- _WHAT YOU ARE ASKED TO DO_
Lift out, unaltered, the lines of the material below between the line holding "Screen dimensions: 976x380" and the line holding "Click the 2024年10月からXを利用しています", counting both.

- _DATA LISTING_
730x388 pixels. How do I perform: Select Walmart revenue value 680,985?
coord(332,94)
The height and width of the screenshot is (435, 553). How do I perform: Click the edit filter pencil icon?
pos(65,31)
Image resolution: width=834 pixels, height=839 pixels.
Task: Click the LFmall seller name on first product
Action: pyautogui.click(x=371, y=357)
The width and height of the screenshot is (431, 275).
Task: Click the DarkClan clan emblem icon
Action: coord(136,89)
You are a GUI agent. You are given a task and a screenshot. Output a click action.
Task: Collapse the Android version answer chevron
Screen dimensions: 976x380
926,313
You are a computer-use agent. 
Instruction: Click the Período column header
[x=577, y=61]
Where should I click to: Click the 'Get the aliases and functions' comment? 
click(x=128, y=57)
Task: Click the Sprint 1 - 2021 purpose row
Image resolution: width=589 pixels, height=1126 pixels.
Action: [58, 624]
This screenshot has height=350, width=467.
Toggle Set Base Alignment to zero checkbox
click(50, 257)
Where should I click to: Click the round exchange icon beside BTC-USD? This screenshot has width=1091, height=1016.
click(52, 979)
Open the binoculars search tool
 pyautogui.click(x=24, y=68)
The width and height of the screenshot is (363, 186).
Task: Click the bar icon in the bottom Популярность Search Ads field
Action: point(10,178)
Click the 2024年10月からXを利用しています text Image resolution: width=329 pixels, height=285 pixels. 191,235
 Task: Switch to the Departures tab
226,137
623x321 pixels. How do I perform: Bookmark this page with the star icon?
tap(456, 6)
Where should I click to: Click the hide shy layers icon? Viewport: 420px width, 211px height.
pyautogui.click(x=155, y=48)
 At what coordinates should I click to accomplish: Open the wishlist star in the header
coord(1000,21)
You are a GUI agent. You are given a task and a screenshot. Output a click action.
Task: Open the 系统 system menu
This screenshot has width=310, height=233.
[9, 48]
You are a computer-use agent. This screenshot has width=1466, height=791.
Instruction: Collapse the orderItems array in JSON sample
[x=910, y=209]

- _RESULT FOR THIS EXERCISE_
Screen dimensions: 976x380
926,313
You are a computer-use agent. 
Instruction: Click the Período column header
[x=577, y=61]
Where should I click to: Click the 'Get the aliases and functions' comment? 
click(x=128, y=57)
Task: Click the Sprint 1 - 2021 purpose row
Image resolution: width=589 pixels, height=1126 pixels.
Action: [58, 624]
This screenshot has height=350, width=467.
Toggle Set Base Alignment to zero checkbox
click(50, 257)
Where should I click to: Click the round exchange icon beside BTC-USD? This screenshot has width=1091, height=1016.
click(52, 979)
Open the binoculars search tool
 pyautogui.click(x=24, y=68)
The width and height of the screenshot is (363, 186).
Task: Click the bar icon in the bottom Популярность Search Ads field
Action: point(10,178)
Click the 2024年10月からXを利用しています text Image resolution: width=329 pixels, height=285 pixels. 191,235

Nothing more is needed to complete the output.